In requesting mitigation of the proposed penalty, the factors addressed in Section VI.C.2 of the Enforcement Policy should be addressed. Any written answer in accordance with 10 CFR 2.205 should be set forth separately from the statement or explanation in reply pursuant to 10 CFR 2.201, but may incorporate parts of the 10 CFR 2.201 reply by specific reference (e.g., citing page and paragraph numbers) to avoid repetition. The attention of the Licensee is directed to the other provisions of 10 CFR 2.205, regarding the procedure for imposing a civil penalty.
Upon failure to pay any civil penalty due which subsequently has been determined in accordance with the applicable provisions of 10 CFR 2.205, this matter may be referred to the Attorney General, and the penalty, unless compromised, remitted, or mitigated, may be collected by civil action pursuant to Section 234c of the Act, 42 U.S.C. 2282c.

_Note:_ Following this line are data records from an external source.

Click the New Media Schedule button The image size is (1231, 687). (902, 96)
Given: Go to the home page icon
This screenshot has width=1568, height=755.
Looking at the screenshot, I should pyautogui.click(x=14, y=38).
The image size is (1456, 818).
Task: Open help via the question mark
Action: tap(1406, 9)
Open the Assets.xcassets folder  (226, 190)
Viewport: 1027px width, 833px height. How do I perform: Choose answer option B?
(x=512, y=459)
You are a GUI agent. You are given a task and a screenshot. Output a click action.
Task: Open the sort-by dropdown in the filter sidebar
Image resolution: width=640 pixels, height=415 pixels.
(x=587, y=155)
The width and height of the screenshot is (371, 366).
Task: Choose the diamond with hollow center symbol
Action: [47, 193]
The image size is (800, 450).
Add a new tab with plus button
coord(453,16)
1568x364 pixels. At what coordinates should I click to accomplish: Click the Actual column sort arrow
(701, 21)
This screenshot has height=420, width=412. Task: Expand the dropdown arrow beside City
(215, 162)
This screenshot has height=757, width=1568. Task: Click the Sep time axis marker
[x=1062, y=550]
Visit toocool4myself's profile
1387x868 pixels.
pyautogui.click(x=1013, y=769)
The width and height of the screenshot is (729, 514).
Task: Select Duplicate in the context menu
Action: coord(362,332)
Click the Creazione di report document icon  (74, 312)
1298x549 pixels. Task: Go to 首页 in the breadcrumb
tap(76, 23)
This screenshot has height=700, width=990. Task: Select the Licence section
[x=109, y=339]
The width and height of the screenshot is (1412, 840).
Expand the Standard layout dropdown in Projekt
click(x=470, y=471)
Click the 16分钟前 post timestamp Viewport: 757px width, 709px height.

The response noted above (Reply to Notice of Violation, statement as to payment of civil penalty, and Answer to a Notice of Violation) should be addressed to: F. Congel, Director, Office of Enforcement, U.S. Nuclear Regulatory Commission, One White Flint North, 11555 Rockville Pike, Rockville, MD 20852-2738, with a copy to the Regional Administrator, U.S. Nuclear Regulatory Commission, Region I.
Because your response will be made available electronically for public inspection in the NRC Public Document Room or from the Publicly Available Records (PARS) component of NRC's document system (ADAMS), to the extent possible, it should not include any personal privacy, proprietary, or safeguards information so that it can be made available to the public without redaction. ADAMS is accessible from the NRC Web site (the Public NRC Library). If personal privacy or proprietary information is necessary to provide an acceptable response, then please provide a bracketed copy of your response that identifies the information that should be protected and a redacted copy of your response that deletes such information. If you request withholding of such material, you must specifically identify the portions of your response that you seek to have withheld and provide in detail the bases for your claim of withholding (e.g., explain why the disclosure of information will create an unwarranted invasion of personal privacy or provide the information required by 10 CFR 2.790(b) to support a request for withholding confidential commercial or financial information).
In accordance with 10 CFR 19.11, you may be required to post this Notice within two working days.